Aktivitas Pertambangan Emas Diduga Ilegal di Kabupaten Melawi Marak,Lokasi Tidak Jauh Dari Mapolres

Melawi,BorneOneTV- Pertambangan emas diduga tanpa izin (PETI) di wilayah Kabupaten Melawi masih marak dan terkesan sangat berani, salah satu lokasi PETI bahkan tidak jauh dari Mapolres Melawi, tepatnya di Dusun Kambut, Desa Baru, Kecamatan Nanga Pinoh, Kabupaten Melawi.

Selain itu, dari hasil penelusuran media dilapangan (3/6/2021), aktivitas PETI di Jalan Tempat Pembuang Sampah (TPS) Melawi juga sedang marak dan lokasinya juga tidak terlalu jauh dari Mapolres Melawi.

Warga juga ada yang mengeluh terkait ulah dari sebagian para penambang yang telah berani menyerobot lahan milik warga tanpa sepengetahuan pemiliknya. Dan lahan warga yang diserobot saat ini mengalami kerusakan yang cukup parah.

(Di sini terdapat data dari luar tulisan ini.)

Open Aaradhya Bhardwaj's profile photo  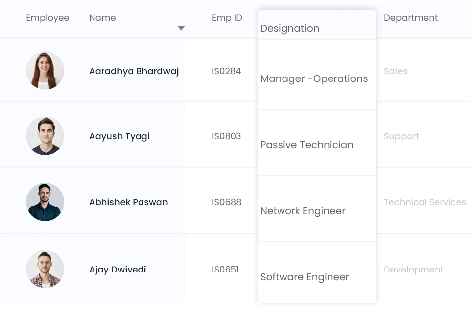point(45,71)
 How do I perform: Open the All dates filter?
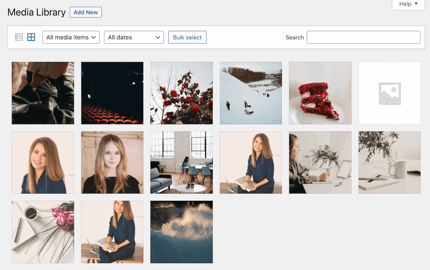coord(134,37)
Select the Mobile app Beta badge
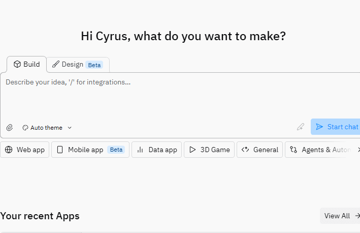The width and height of the screenshot is (360, 233). click(x=116, y=150)
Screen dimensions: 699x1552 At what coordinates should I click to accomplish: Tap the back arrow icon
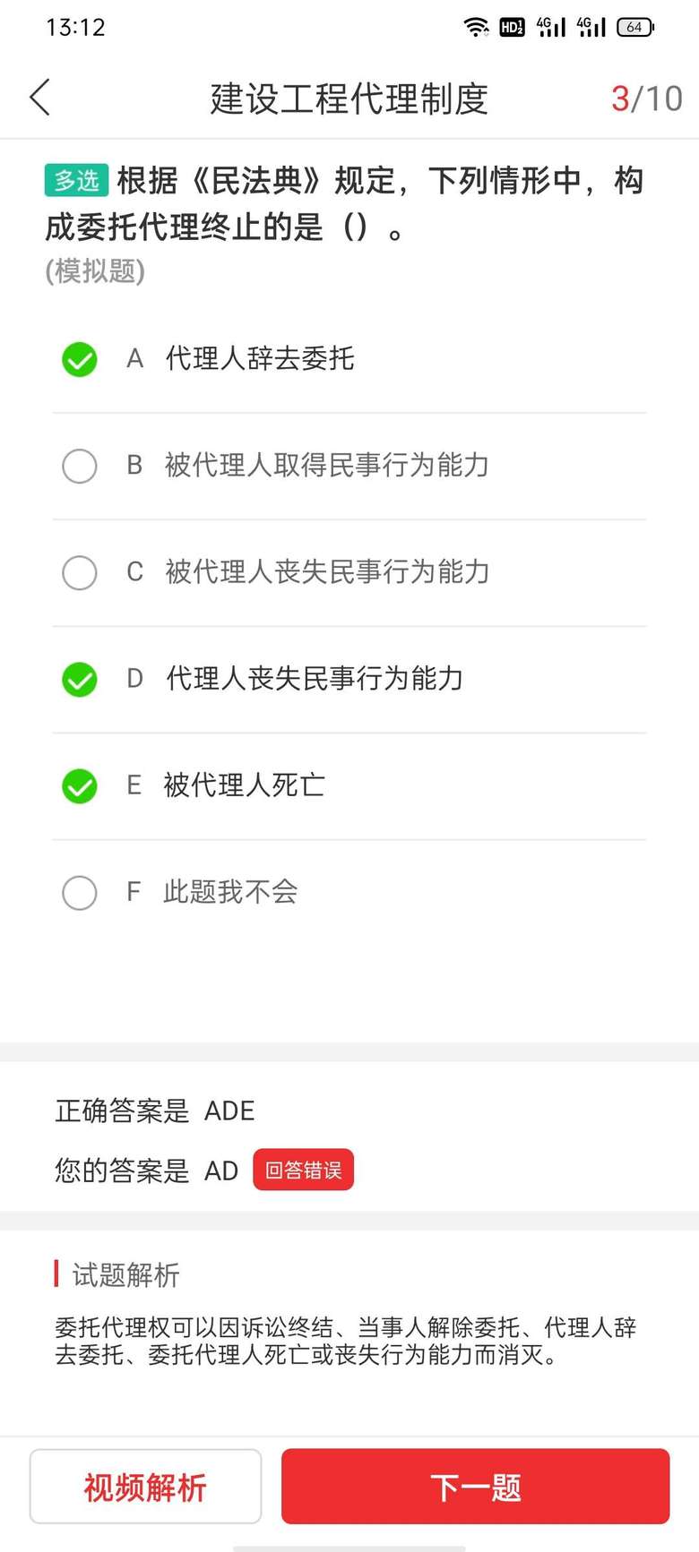click(40, 98)
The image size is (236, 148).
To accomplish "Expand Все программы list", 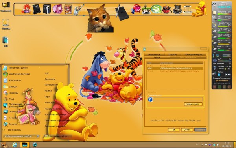I will [15, 130].
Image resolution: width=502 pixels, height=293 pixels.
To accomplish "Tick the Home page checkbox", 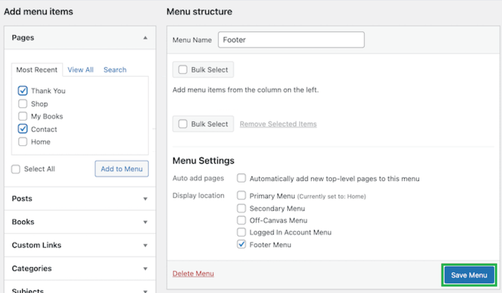I will pyautogui.click(x=23, y=142).
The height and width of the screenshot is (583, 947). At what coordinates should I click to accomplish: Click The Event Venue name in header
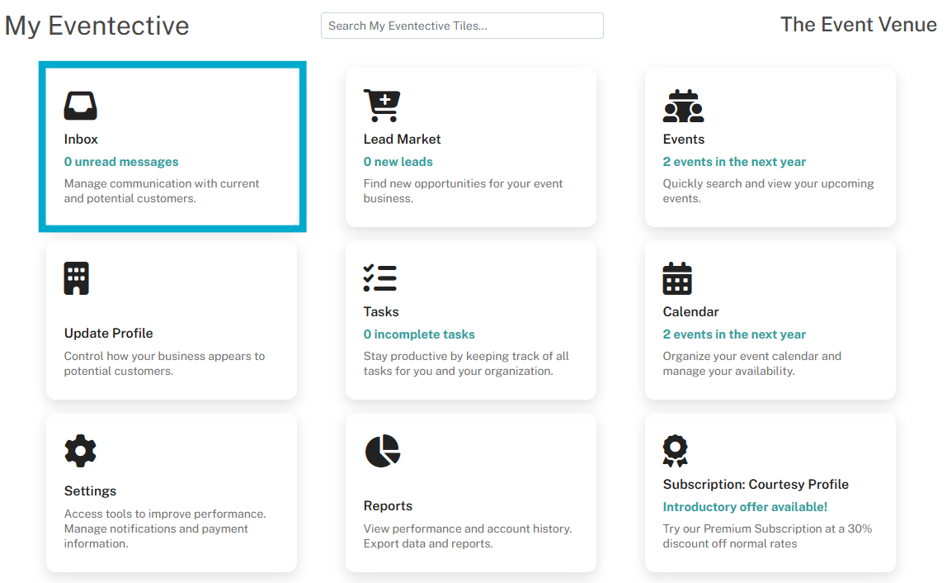point(858,24)
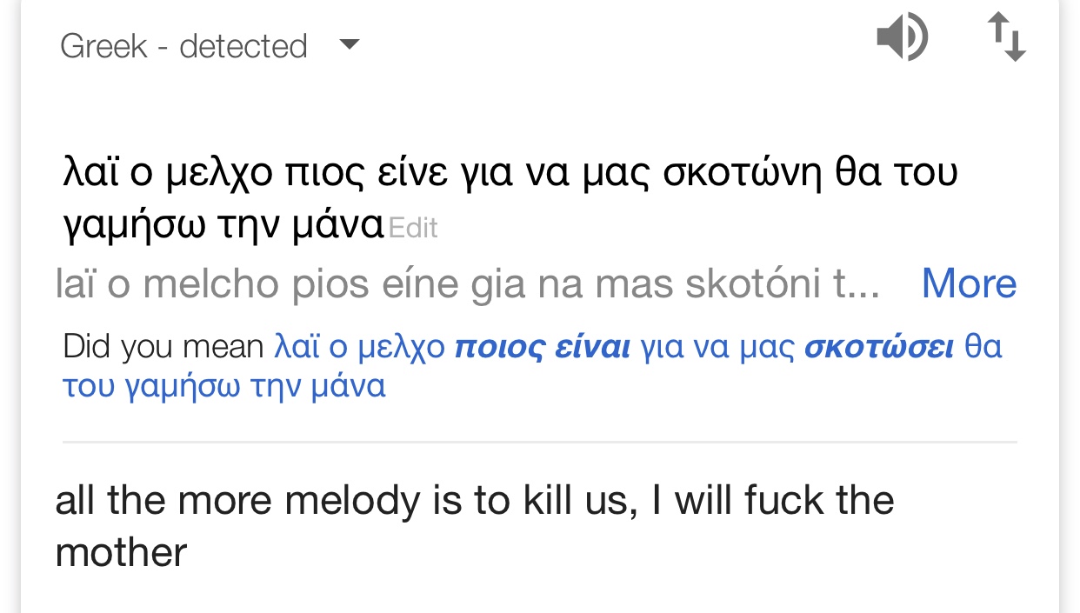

Aktivitas PETI di Kabupaten Melawi telah berdampak pada kerusakan lingkungan dan berdampak pada warga sekitar. Terlihat air sungai yang biasa digunakan oleh warga yang tinggal di sekitaran sungai menjadi keruh dan terlihar kotor.

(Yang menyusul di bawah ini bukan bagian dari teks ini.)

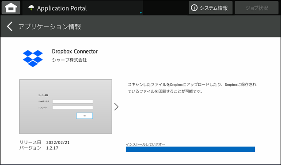Click the アプリケーション情報 header title
The width and height of the screenshot is (281, 165).
pos(49,26)
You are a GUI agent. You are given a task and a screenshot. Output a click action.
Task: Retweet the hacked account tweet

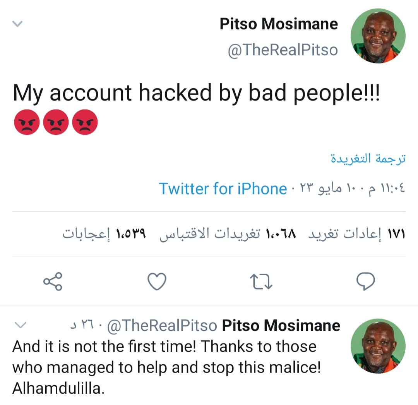tap(262, 281)
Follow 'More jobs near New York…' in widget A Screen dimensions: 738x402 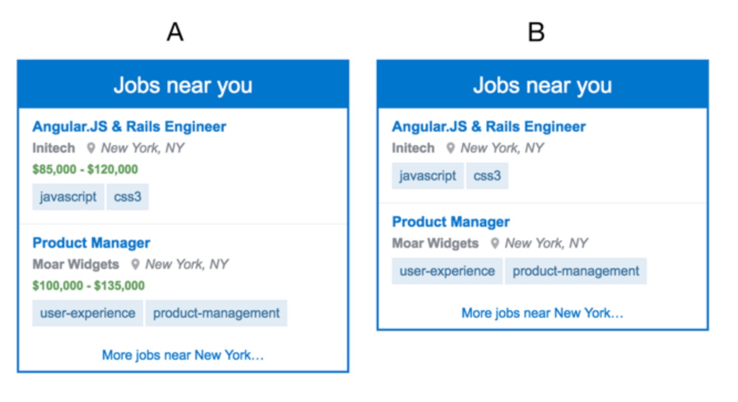coord(183,355)
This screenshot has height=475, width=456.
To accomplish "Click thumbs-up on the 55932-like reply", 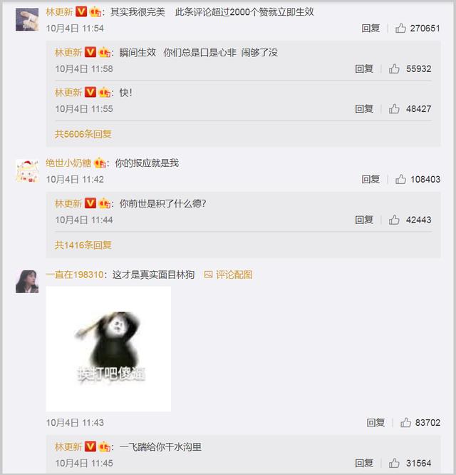I will click(x=394, y=68).
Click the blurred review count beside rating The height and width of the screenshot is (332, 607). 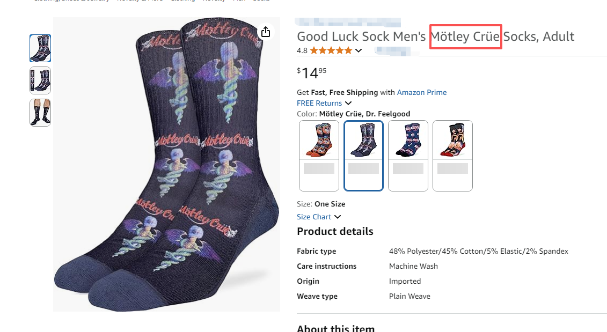click(x=396, y=51)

Menurut warga yang enggan disebutkan namanya, dulu air sungainya tidak keruh, namun belakangan ini air sungainya menjadi semakin keruh dan bercampur lumpur. Bahkan warga tersebut mengeluhkan sering mengalami gatal-gatal kulit jika mandi di sungai.

Salah satu pekerja tambang M menuturkan, untuk bekerja para penambang bekerjasama dengan pemilik lahan dengan sistem ada yang harus membayar uang masuk atau sistem bagi hasil. Para penambang juga harus membayar iuran uang informasi untuk keamanan sebanyak 200 ribu rupiah perminggunya, untuk keamanan bekerja,”ujarnya.

Saat dikonfirmasi via seluler, Kapolres Melawi, AKBP Sigit Eliyanto Nurharjanto mengatakan, akan melakukan pengecekan terlebih dahulu. Nanti kita cek lokasinya,”ucapnya. (Dd).